THE PROBLEM
Only the lines from the start of the material through the line containing "Click Request Answer" are to be extracted, exactly as they appear.

DATASET ENTRIES
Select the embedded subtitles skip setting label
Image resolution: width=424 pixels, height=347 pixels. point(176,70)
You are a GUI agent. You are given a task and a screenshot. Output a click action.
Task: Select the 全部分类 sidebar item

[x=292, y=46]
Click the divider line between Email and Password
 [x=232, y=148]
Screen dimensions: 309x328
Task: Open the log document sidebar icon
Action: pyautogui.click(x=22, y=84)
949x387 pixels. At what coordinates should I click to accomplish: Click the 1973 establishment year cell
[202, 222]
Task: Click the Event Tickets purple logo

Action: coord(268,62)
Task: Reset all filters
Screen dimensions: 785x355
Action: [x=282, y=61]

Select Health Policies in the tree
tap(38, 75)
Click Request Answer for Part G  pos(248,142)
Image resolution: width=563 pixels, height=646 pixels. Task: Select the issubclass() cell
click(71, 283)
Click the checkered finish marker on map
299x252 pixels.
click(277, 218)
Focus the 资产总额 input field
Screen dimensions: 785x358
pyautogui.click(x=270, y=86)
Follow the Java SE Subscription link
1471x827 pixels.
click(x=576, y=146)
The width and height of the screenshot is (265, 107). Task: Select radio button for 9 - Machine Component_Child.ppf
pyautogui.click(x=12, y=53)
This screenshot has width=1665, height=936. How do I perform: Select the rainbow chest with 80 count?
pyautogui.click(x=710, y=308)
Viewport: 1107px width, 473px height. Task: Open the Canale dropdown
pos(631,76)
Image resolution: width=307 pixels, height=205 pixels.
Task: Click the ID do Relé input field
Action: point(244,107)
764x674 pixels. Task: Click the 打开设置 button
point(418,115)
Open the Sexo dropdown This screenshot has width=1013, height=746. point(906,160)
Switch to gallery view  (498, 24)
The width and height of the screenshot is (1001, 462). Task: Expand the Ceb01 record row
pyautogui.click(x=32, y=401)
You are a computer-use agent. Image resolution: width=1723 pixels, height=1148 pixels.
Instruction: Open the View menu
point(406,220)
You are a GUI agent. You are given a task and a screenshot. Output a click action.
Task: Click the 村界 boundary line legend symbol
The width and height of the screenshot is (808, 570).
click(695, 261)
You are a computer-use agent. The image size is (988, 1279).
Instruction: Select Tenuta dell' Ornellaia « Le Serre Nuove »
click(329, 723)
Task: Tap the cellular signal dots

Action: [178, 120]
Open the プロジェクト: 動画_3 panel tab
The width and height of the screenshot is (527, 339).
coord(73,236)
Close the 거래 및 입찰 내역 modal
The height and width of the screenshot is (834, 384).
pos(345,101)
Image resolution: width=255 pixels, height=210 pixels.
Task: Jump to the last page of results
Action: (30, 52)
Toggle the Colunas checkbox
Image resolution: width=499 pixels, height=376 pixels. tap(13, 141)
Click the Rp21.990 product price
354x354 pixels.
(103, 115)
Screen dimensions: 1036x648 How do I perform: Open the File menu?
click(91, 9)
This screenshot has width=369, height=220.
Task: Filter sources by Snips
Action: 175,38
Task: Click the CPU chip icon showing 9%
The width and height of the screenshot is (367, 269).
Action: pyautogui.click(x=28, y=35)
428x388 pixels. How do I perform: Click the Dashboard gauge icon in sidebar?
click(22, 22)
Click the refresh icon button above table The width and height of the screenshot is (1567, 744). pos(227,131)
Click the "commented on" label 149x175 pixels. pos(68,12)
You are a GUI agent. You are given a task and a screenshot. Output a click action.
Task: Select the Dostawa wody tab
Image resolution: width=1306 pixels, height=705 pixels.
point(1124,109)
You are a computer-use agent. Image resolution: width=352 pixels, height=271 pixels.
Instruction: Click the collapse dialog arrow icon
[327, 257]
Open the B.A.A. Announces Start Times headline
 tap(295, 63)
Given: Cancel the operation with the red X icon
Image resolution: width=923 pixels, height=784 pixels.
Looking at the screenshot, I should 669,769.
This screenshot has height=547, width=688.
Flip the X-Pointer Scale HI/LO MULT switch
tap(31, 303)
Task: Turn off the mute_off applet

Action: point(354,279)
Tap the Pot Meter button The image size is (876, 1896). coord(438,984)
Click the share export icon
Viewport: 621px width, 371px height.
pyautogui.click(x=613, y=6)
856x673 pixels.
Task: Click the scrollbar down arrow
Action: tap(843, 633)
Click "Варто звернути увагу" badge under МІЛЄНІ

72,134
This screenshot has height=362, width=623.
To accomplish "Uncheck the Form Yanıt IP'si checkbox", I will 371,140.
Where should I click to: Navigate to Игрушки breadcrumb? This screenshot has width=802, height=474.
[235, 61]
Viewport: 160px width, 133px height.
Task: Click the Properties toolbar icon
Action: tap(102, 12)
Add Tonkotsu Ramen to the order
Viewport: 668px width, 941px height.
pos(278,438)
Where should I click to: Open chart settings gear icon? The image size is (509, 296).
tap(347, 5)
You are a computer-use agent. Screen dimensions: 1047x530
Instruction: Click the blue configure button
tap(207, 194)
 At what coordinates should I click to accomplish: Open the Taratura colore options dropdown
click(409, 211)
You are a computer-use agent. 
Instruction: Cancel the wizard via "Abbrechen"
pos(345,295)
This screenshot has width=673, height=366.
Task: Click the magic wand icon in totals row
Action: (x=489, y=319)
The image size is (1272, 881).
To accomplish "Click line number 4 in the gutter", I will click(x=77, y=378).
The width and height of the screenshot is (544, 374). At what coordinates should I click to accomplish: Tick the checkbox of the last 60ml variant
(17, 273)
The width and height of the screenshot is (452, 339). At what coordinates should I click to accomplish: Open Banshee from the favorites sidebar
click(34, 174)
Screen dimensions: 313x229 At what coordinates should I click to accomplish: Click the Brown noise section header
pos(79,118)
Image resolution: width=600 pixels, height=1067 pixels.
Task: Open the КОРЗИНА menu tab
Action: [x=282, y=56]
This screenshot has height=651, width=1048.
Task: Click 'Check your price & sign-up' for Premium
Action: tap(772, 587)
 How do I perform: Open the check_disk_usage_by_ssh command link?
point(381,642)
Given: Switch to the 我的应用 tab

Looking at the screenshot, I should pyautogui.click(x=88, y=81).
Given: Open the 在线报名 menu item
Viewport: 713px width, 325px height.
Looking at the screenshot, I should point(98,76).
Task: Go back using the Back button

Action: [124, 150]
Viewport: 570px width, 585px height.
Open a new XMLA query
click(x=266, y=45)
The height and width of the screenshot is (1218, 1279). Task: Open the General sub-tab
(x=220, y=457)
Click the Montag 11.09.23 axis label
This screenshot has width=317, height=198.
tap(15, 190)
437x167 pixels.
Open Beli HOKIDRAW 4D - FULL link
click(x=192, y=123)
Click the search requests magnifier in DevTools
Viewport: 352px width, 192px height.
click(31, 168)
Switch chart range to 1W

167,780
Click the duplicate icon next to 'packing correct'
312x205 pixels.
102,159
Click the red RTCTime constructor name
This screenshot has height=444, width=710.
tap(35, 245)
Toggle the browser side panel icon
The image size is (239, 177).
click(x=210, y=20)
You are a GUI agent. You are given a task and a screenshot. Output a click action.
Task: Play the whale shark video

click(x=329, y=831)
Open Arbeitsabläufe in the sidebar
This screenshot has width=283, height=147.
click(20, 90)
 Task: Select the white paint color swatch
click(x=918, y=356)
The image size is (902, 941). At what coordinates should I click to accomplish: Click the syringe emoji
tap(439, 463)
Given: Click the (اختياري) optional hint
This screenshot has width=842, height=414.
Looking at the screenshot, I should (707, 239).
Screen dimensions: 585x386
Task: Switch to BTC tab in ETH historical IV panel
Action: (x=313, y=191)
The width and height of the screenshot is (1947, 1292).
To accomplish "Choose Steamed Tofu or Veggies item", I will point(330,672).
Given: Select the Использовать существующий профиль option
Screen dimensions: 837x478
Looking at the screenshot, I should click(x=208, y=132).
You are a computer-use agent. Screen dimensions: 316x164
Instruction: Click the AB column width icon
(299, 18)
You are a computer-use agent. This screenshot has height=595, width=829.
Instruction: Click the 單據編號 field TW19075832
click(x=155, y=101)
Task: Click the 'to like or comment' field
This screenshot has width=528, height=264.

RESULT
Select the embedded subtitles skip setting label
Image resolution: width=424 pixels, height=347 pixels. point(176,70)
You are a GUI agent. You are given a task and a screenshot. Output a click action.
Task: Select the 全部分类 sidebar item

[x=292, y=46]
Click the divider line between Email and Password
 [x=232, y=148]
Screen dimensions: 309x328
Task: Open the log document sidebar icon
Action: pyautogui.click(x=22, y=84)
949x387 pixels. At what coordinates should I click to accomplish: Click the 1973 establishment year cell
[202, 222]
Task: Click the Event Tickets purple logo

Action: coord(268,62)
Task: Reset all filters
Screen dimensions: 785x355
Action: [x=282, y=61]

Select Health Policies in the tree
tap(38, 75)
Click Request Answer for Part G  pos(248,142)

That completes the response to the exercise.